DIRECTIONS | From the entries below, copy every line holding the word "Enable".

Data entries |
==========

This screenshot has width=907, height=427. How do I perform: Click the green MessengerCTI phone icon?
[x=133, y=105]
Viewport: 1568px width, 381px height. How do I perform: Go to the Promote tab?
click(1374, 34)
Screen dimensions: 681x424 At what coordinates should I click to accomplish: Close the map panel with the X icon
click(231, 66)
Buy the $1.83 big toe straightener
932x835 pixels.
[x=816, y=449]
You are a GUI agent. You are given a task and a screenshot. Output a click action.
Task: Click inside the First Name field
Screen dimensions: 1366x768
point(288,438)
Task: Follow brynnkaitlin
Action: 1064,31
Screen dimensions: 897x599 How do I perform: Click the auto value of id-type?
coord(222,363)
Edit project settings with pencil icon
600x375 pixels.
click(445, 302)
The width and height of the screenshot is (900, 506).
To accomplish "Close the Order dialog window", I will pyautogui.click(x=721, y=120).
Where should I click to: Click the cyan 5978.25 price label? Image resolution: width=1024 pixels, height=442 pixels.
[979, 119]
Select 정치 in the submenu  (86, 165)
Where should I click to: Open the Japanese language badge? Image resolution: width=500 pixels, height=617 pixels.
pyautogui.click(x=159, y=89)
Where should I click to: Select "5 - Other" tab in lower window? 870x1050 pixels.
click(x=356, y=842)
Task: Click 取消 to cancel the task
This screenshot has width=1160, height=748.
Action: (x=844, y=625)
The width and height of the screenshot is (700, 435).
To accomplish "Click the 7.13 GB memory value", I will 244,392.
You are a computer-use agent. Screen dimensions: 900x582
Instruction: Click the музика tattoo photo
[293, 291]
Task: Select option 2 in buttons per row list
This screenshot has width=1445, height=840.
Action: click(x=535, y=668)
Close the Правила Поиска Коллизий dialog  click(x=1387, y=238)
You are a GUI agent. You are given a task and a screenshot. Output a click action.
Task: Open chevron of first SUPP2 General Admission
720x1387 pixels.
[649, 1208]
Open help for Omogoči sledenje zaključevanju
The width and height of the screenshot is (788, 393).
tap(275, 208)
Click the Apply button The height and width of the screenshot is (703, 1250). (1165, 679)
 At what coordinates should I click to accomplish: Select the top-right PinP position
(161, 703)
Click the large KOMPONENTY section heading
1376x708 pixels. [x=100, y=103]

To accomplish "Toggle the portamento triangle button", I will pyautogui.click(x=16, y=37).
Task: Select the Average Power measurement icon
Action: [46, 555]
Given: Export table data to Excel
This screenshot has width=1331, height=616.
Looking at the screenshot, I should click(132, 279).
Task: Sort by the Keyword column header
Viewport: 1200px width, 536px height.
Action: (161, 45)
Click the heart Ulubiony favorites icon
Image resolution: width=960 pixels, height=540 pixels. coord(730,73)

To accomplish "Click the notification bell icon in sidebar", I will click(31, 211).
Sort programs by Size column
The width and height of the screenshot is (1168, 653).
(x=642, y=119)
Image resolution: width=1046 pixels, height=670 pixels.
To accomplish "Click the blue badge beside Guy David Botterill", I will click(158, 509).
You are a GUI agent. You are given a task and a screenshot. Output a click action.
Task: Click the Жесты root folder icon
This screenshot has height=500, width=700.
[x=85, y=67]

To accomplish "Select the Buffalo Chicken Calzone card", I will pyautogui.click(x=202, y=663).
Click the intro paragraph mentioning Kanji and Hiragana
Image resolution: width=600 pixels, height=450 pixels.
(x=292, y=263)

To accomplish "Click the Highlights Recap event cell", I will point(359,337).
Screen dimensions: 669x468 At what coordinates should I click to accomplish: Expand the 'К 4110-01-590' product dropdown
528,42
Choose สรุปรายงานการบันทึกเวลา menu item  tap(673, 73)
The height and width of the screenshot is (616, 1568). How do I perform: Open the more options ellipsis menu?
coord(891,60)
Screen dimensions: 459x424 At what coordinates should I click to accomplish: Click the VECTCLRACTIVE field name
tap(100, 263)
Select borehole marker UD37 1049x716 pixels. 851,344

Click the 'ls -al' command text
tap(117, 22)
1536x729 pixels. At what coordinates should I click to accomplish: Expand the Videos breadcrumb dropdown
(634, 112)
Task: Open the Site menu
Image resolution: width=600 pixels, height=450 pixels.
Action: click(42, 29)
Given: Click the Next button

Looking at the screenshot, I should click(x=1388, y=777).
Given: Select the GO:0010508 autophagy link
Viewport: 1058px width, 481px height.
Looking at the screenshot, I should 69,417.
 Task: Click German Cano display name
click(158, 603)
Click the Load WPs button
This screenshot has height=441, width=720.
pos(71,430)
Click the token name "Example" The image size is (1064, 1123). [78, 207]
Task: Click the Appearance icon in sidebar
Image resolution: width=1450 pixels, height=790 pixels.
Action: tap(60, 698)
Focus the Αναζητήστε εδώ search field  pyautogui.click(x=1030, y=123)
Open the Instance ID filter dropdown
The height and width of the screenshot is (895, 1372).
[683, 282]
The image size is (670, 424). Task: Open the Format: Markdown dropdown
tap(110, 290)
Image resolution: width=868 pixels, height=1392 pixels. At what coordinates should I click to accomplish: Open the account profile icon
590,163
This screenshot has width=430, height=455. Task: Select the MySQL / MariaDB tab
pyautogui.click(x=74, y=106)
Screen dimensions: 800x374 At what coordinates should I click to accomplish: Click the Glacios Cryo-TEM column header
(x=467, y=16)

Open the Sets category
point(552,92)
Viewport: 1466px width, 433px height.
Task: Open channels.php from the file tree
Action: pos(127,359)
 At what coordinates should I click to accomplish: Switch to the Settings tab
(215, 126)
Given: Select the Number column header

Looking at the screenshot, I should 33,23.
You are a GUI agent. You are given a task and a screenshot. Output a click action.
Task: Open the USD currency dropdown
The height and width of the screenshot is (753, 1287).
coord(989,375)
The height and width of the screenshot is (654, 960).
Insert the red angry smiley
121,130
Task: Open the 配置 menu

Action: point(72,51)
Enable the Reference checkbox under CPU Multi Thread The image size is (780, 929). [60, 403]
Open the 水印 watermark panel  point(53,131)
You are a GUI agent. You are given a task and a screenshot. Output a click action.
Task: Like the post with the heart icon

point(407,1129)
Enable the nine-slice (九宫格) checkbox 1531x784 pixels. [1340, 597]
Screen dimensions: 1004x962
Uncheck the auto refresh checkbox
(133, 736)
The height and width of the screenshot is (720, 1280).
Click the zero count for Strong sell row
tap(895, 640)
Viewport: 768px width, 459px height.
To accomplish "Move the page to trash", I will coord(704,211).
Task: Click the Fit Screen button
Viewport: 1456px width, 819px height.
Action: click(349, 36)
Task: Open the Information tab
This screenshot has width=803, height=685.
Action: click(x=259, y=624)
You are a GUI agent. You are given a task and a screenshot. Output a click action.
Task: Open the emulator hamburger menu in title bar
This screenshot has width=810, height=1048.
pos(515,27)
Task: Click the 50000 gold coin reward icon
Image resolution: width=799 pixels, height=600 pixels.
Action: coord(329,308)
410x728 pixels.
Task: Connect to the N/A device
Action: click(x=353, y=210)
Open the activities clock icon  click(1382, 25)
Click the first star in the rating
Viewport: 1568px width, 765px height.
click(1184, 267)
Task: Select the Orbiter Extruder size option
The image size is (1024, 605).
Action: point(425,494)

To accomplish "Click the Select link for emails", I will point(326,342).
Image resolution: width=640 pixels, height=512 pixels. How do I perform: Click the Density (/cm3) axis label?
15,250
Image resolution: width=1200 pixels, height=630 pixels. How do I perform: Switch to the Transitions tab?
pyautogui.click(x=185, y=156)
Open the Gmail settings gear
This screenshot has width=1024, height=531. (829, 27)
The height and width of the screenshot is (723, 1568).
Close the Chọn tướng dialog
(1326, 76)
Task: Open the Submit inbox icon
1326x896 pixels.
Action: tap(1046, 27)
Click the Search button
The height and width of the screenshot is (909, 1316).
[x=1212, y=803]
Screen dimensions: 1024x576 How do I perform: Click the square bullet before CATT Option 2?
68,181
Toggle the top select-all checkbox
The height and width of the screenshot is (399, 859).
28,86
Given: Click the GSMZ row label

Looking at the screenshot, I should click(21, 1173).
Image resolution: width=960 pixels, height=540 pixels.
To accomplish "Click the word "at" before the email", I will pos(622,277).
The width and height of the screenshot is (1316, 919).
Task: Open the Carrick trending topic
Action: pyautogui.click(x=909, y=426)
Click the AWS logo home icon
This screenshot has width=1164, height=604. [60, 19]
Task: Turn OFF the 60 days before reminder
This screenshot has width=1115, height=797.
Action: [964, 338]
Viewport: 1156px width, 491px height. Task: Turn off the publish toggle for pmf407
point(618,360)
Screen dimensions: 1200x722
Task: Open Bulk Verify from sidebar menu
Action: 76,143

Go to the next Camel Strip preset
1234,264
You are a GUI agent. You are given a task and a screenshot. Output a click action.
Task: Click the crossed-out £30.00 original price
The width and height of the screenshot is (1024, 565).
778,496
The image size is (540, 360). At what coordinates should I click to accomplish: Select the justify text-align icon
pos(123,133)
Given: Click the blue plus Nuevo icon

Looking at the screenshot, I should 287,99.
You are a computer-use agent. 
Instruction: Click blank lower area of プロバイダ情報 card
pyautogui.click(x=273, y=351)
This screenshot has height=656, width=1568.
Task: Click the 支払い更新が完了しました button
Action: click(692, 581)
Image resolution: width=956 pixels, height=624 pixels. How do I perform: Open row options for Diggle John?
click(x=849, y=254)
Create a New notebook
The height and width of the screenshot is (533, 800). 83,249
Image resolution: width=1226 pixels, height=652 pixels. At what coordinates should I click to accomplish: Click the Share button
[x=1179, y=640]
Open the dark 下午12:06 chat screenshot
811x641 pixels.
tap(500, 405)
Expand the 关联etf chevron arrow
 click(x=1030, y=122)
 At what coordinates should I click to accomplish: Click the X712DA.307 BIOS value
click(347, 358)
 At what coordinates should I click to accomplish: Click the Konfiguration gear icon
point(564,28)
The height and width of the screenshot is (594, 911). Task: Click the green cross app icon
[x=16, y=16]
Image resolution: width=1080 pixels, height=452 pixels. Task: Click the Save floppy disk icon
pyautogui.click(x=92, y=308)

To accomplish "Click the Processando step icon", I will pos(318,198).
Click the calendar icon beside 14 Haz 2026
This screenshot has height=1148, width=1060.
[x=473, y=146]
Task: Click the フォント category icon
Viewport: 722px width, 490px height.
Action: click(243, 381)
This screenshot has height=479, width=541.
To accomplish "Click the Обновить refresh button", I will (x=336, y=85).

==========

TASK RESULT |
Enable the Reference checkbox under CPU Multi Thread The image size is (780, 929). [60, 403]
Enable the nine-slice (九宫格) checkbox 1531x784 pixels. [1340, 597]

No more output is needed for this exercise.